Abstract
So much of contemporary Middle Eastern history seems to be marred by subjects in motion: travellers, traders, migrants, refugees, exilees. What if we look at history through the eyes of those who are immobile, whose social experiences are defined by conditions of immobility and stuckness? Based on ethnographic fieldwork in an internally-displaced persons [IDP] camp in Southern Kurdistan [Kurdistan Region of Iraq], this paper shows how immobility can be socially generated and maintained.

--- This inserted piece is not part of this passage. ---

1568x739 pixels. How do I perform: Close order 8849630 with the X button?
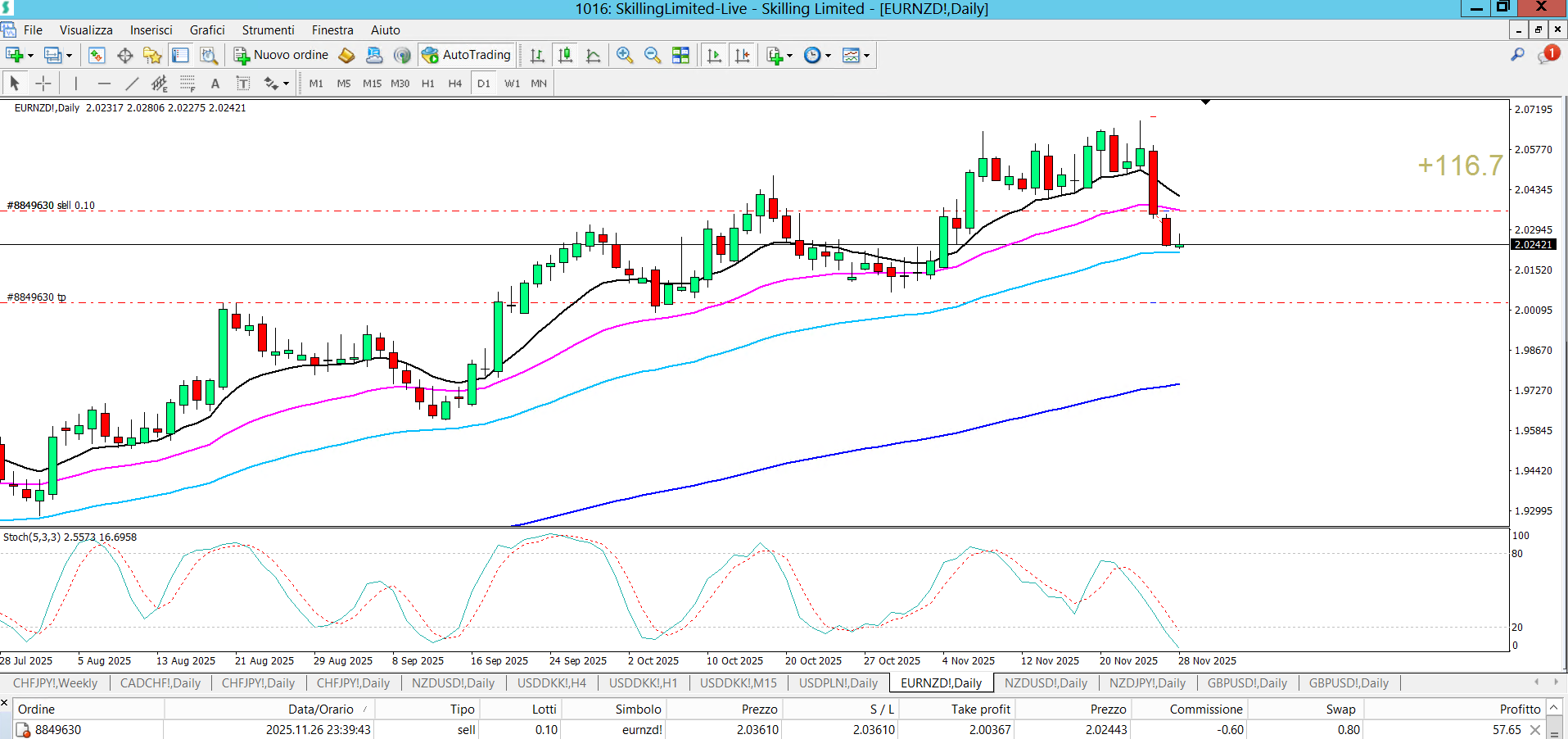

It is the “era of returns” in Iraq: Internally-displaced persons [IDPs] are packing up their belongings, preparing to leave; international NGOs are halting operations; government officers are increasingly calling for what they deem a ‘return to normality’. In the meantime, members of an Arab tribe find themselves in constant fear of being arrested through false accusations of being members of the Islamic State by their previous neighbours. When a person is accused, they find themselves in a thorny social field comprised of what they deem to be immoral others: secret informants, mukhtars that spy on them, opportunist lawyers, sectarian militias and untrustworthy relatives. While humanitarian and governmental organisations underline that they can walk out the door at anytime, these tense social intertwinements render those who are accused fearful and immobile. Through an analysis of social interactions that took place, and stories of violence that were narrated during ethnographic fieldwork between 2017 - 2019 in Southern Kurdistan [Kurdistan Region of Iraq], I argue that such socially generated immobility can be understood through a particular historico-moral sensibility that perceives displacement as binding together a long history of violence that includes British and American Imperialisms, Ba’athism, and sectarian civil war.